Les utilisateurs et le fonctionnement
Tous les porteurs de projet (jeunes entrants sur le marché du travail, entreprises, indépendants, français ou étrangers), désirant tester leur idée pourront prendre un abonnement à la Cité dès le mois de mai. « Un abonnement de 300 € par mois et par personne ouvre accès à un bureau, aux outils techniques et aux équipements industriels (imprimantes 3D, laser de découpe, matériel de plasturgie...), ainsi qu'à l'équipe de dix permanents, comprenant des chefs de projets et des experts techniques, explique Philippe Ménard. Après cette première étape de conception et de prototypage, il y a une deuxième étape pour la réalisation d'un dossier de fabrication et la production
d'une pré-série avec un accompagnement personnalisé, pour un investissement qui sera chiffré en fonction du cahier des charges des porteurs avec une moyenne estimée de 30.000 € par projet. En 2017, une troisième étape devrait venir compléter ce panel : « Il s'agira d'une autre entreprise qui aura vocation à assembler les objets connectés conçus par les porteurs de projet dans les étapes précédentes et dont les pièces auront été fabriquées en sous-traitance dans les entreprises de leur choix, localement ou non. »
Les perspectives
Au total, l'idée est d'avoir d'ici à 2019 environ 150 emplois basés sur les 11.000 m² du site, dont une vingtaine de salariés permanents de la structure. « Pour 2019, nous tablons sur la rentabilité avec un chiffre d'affaires de 3 M€, sur 170 abonnés à l'étape de prototypage, dont une cinquantaine ira jusqu'à la production d'une présérie, et sur près de soixante produits conçus et industrialisés à la Cité. » Quant à la deuxième structure, dédiée à la production, elle pourrait avoir une cinquantaine de salariés et faire plus de 20 M€ de chiffre d'affaires.

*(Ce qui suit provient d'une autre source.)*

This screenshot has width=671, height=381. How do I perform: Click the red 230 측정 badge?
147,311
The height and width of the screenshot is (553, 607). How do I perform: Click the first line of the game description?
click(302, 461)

Bien sûr, ces chiffres sont des projections, donc à prendre avec précaution ! « En parallèle du développement interne de la Cité, c'est tout un écosystème qui devrait graviter autour d'elle, avec des entreprises sous-traitantes pour le volet industriel, mais aussi des entreprises de service (juridique, financier, R&D, bureaux d'étude, conseil) et des écoles. « Nous estimons que cela pourrait induire environ 500 emplois au total, sans compter le surplus d'activité pour l'hôtellerie, la restauration, le tourisme, le logement », conclut le directeur.
Avec 50 milliards d'objets connectés annoncés pour 2020 dans le monde, l'Internet des objets pourrait représenter un marché de 14.000 milliards de dollars. La Cité de l'objet connecté, qui ouvrira ses portes en mai à Angers, est un outil de premier plan pour capter ce marché.